DETROIT (Bloomberg) -- While BMW won the race for the U.S. luxury car market last year, the world's largest premium automaker is keeping a sharp eye on its rear-view mirror.
Facing increased competition from Daimler AG's Mercedes-Benz, General Motors Co.'s Cadillac and Volkswagen AG's Audi, BMW is determined to hold on to its hard-won top position with the arrival of the new entry-level 3-Series sedan in U.S. showrooms this weekend.
The stakes are high.
The success of the 3-Series, first introduced in 1975, has been a key to BMW's ability to outsell Mercedes last year and capture the U.S. luxury crown from Toyota Motor Corp.'s Lexus. That may change as a slew of competing entry-level luxury sedans increases the pressure on the new 3- Series, which features more power yet greater gas mileage than earlier versions.
"Ever since we came out with the 3-Series we were very successful, so we've been hunted for a long time," said Ludwig Willisch, CEO of BMW North America. "We are used to that."
The new 3-Series is making its debut as Mercedes is moving to surpass BMW. Mercedes was the top-selling U.S. luxury brand last month, its sales surging 24 percent to 20,306 while BMW rose 3.1 percent to 16,405. Lexus, which held the luxury title for 11 years until 2011, is targeting U.S. sales to surge more than 25 percent this year to 250,000.
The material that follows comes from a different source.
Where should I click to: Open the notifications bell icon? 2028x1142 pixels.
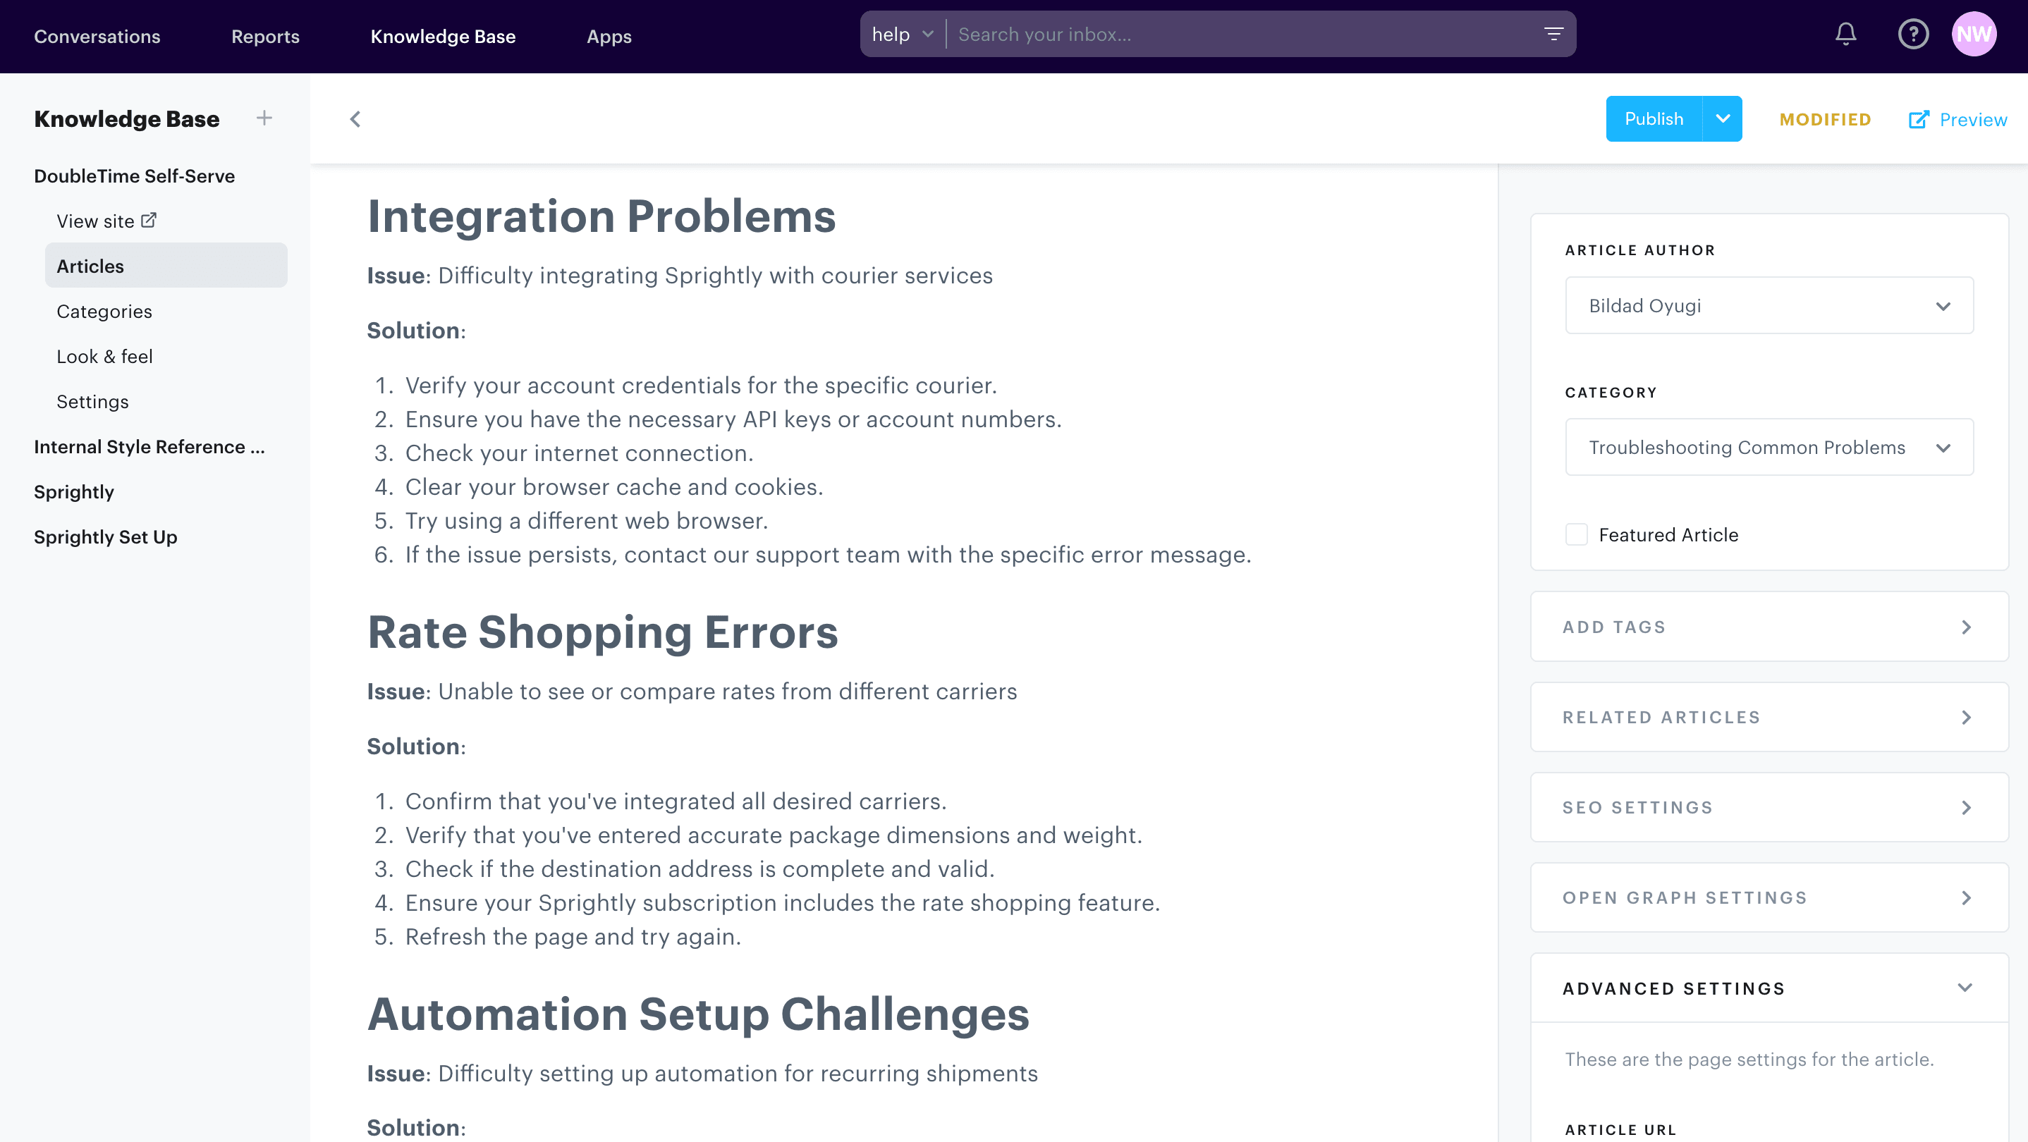tap(1846, 35)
Mercedes started selling an updated C-Class sedan in September that ended the year up 11 percent, edging out the 3- Series sedan by about 500 sales. Audi plans an updated A4 to arrive in U.S. showrooms around midyear. GM's Cadillac will introduce its first compact luxury car in about 25 years when the ATS arrives in the third quarter.
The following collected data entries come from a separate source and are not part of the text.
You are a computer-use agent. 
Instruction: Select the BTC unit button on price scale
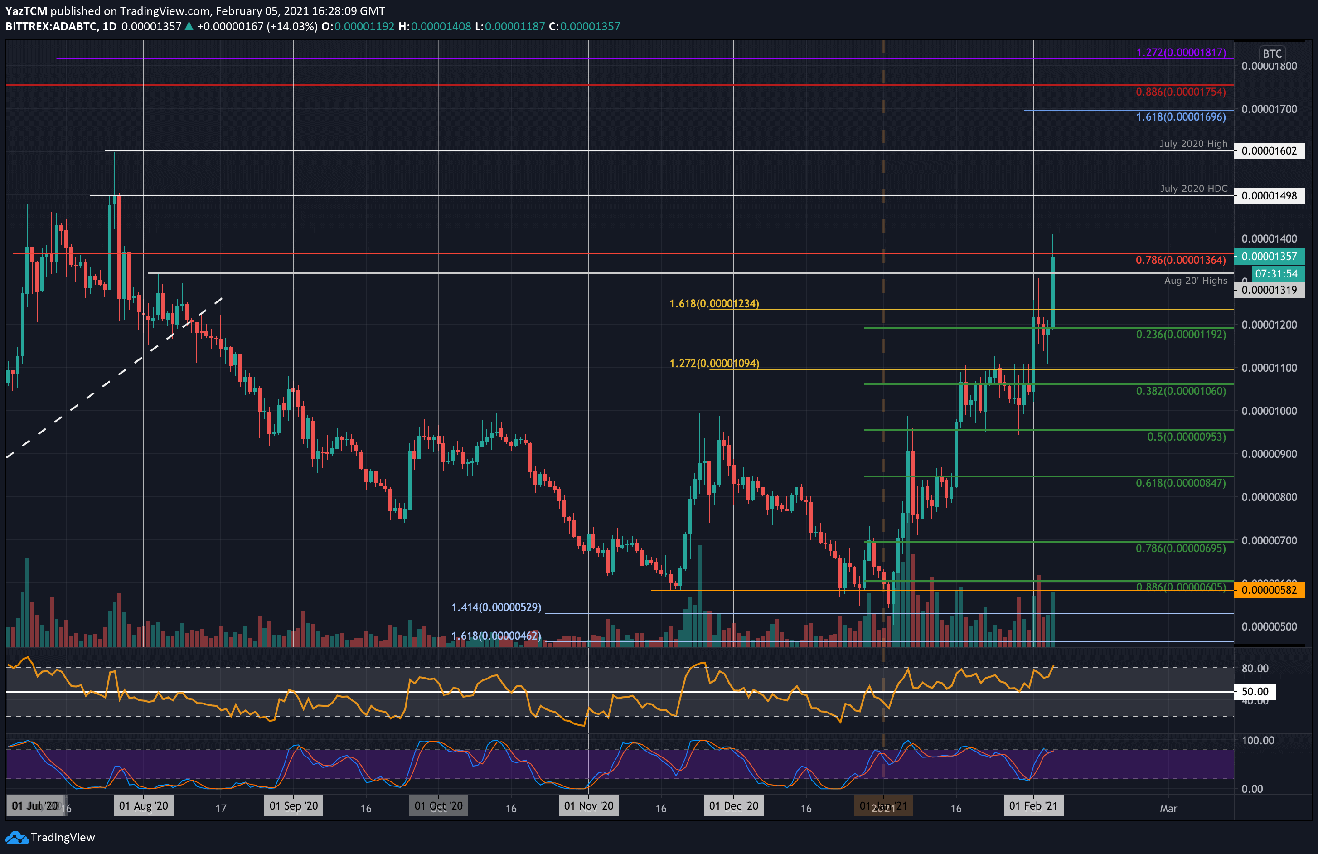pyautogui.click(x=1272, y=54)
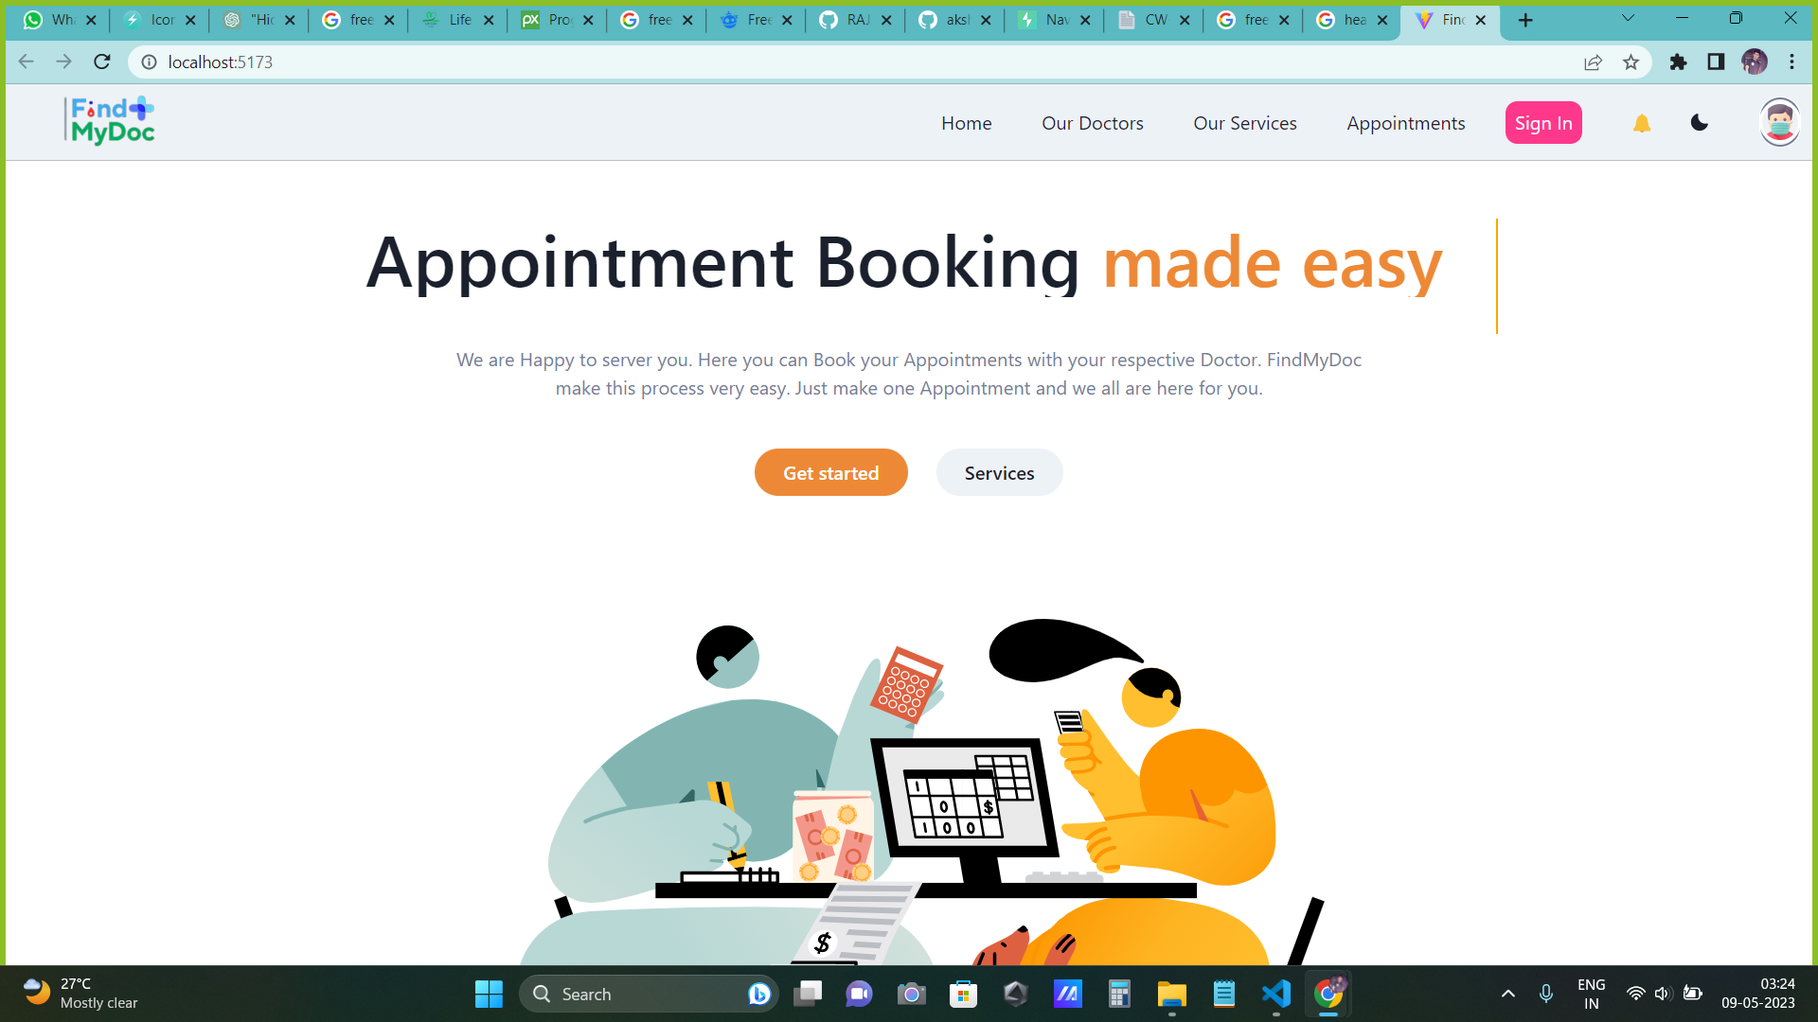1818x1022 pixels.
Task: Open the Appointments nav link
Action: click(x=1405, y=123)
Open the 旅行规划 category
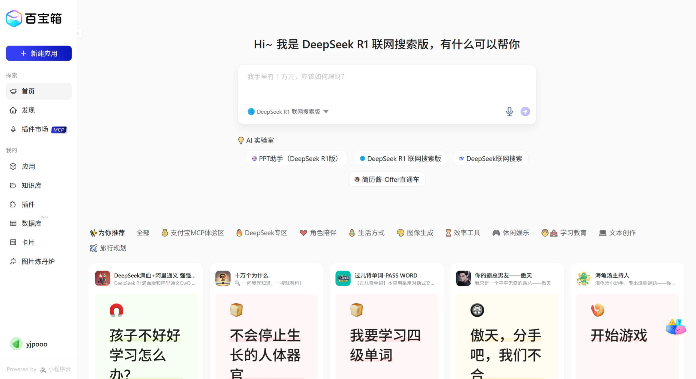696x379 pixels. pyautogui.click(x=108, y=248)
Still, BMW executives are confident they can outpace their rivals. Willisch said he expects sales of the new 3-Series to grow more than 10 percent and play a role in keeping BMW's sales ahead of the luxury pack. The 3-Series was last redesigned in 2005.
The 3-Series has generated $290 billion in revenue and $17 billion in earnings before interest and taxes since 1995, Max Warburton, a London-based analyst at Sanford C. Bernstein, has estimated. "It is one of the most profitable vehicles ever, thanks to big volumes and good prices," Warburton said in a Nov. 15 report.
The new 3-Series gets 36 miles per gallon on the highway and 28 mpg in combined highway-city driving with its eight-speed automatic transmission and stop-start technology that cuts the 4-cylinder engine at stoplights, compared with 28 and 22 for the outgoing 6-cylinder version.
The entry-level 328i will have 10 more horsepower than its predecessor, the company said.
"It's a perfect succession" to the previous version, code named the e90, said Satch Carlson, editor of Roundel, an enthusiast magazine for members of the BMW Car Club of America.
"If you liked the styling of e90, this is not going to scare you away," he said. "If you didn't like it, this is probably going to be more to your liking" because it's more refined.
The new 3-Series's styling may face challenges against the Audi A4, Rebecca Lindland, an industry analyst with IHS Automotive, said in an interview. "I don't know if it has the charisma of the Audi A4," she said.
Audi, which sold 27,517 A4 sedans last year, plans a refreshed version that includes changes to the front grille, including new headlights. The 2012 3-Series sedan starts at $35,795, $300 more than its predecessor, excluding an $895 destination and handling fee.
BMW expects the four-cylinder version will make up more than 50 percent of its 3-Series sales, Willisch said.
"A car of that size and that performance would be something 10 years ago that was unthinkable," he said. "It has 240 horses under the hood, so it is, as far as performance is concerned, better in every aspect in comparison to the former six-cylinder engine and it is much, much more efficient."
The 3-Series will get some additional attention in September when the automaker brings out an all-wheel-drive version, which made up about half of the model's sales last year. A hybrid version is also planned for the around the same time as the all-wheel drive version, with a 300-horsepower, six-cylinder engine.
The hybrid will probably make up less than 10 percent of sales, Willisch said. While skeptical that luxury customers are price-sensitive to gasoline costs, Carlson, the Roundel editor, said BMW customers care about image.
"They like to be known by the neighbors as conscientious, caring people who want to save the planet," he said. "Plus, they're in the luxury field with competitors who are coming out with hybrids for the same reason."